掲載文 =>
• • •
お疲れさま、研修は順調かな? ちょっと表情が暗いようだけど、何かあった?
うーん、救急外来での看護師さんとの情報共有がうまくいかなくて…。向こうも忙しそうで申し訳ないし、自分もうまく説明できないし、どうコミュニケーションを取ればいいか悩んでます。
あるある。実は僕も、研修医時代は同じことで悩んだよ。看護師さんだけじゃなく、検査技師さんや薬剤師さんとの連携も大事だしね。そんな時に役立つ本があるんだよ。僕が執筆に関わった『研修医の羅針盤』、ちょっと紹介しようか。
編集長自身が関わった本ですか! ぜひ読みたいです。どんな内容なんですか?
1.本書『研修医の羅針盤』とは?
書籍名:研修医の羅針盤 「現場の壁」を乗り越える、国試に出ない必須3スキル
著者:三谷 雄己、髙場 章宏(イラスト:角野 ふち)
出版社:羊土社
発行年月日:2024年2月
メインターゲット層:医学生、初期研修医(1・2年目)
この本は僕が編集長を務め、実際に執筆・編集にも深く関わった一冊。
• • •
提供データ =>
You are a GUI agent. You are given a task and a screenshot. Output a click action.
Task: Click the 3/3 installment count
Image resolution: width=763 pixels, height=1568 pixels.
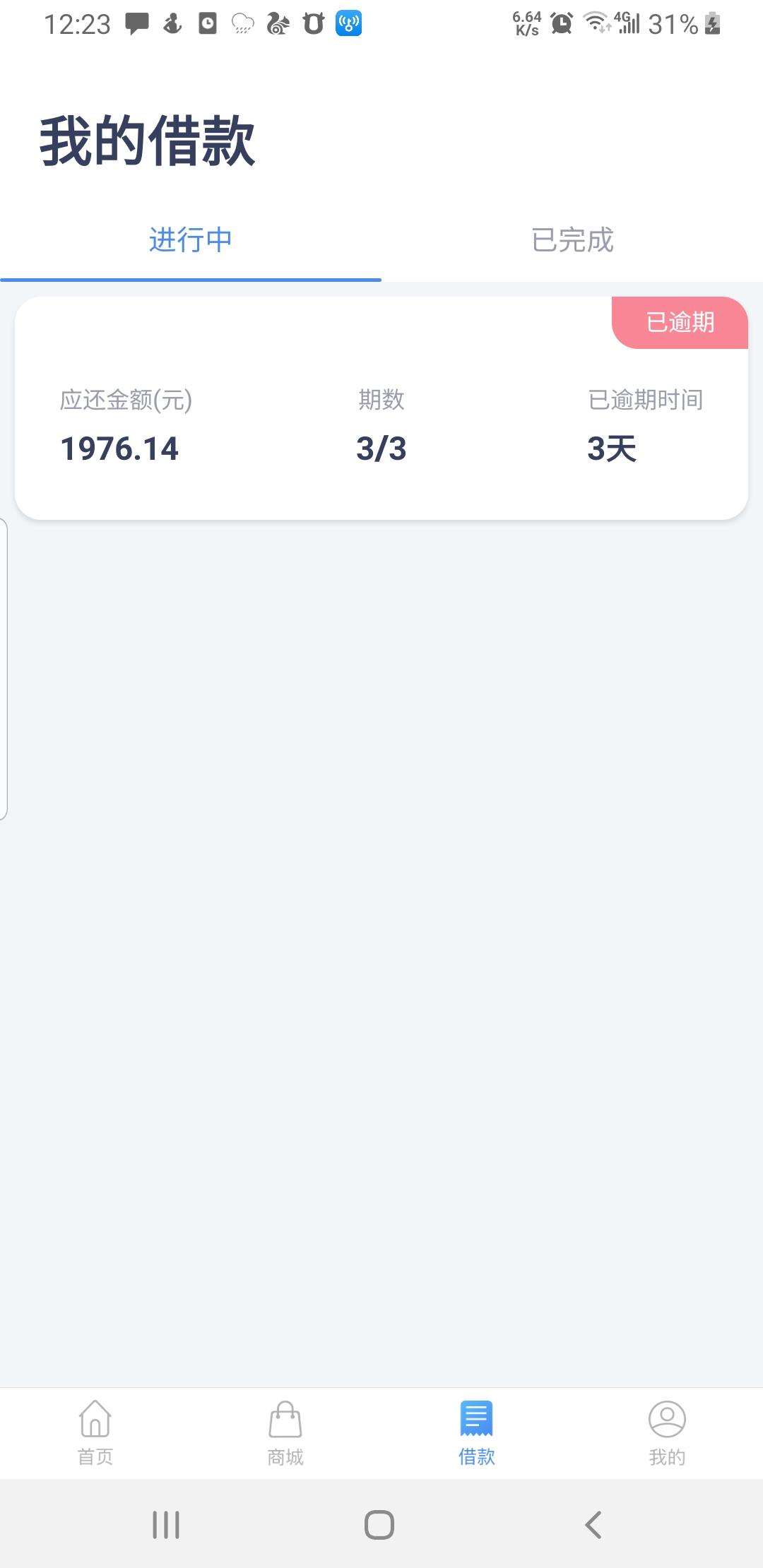point(382,449)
• • •
研修医向けの本を紹介する会話の「あるある。実は僕も、研修医時」から「この本は僕が編集長を務め、実際に執筆・編集にも深く関わった一冊。」までを、「編集長」を「責任者」に置き換えて書き直してもらえますか?

あるある。実は僕も、研修医時代は同じことで悩んだよ。看護師さんだけじゃなく、検査技師さんや薬剤師さんとの連携も大事だしね。そんな時に役立つ本があるんだよ。僕が執筆に関わった『研修医の羅針盤』、ちょっと紹介しようか。
責任者自身が関わった本ですか! ぜひ読みたいです。どんな内容なんですか?
1.本書『研修医の羅針盤』とは?
書籍名:研修医の羅針盤 「現場の壁」を乗り越える、国試に出ない必須3スキル
著者:三谷 雄己、髙場 章宏(イラスト:角野 ふち)
出版社:羊土社
発行年月日:2024年2月
メインターゲット層:医学生、初期研修医(1・2年目)
この本は僕が責任者を務め、実際に執筆・編集にも深く関わった一冊。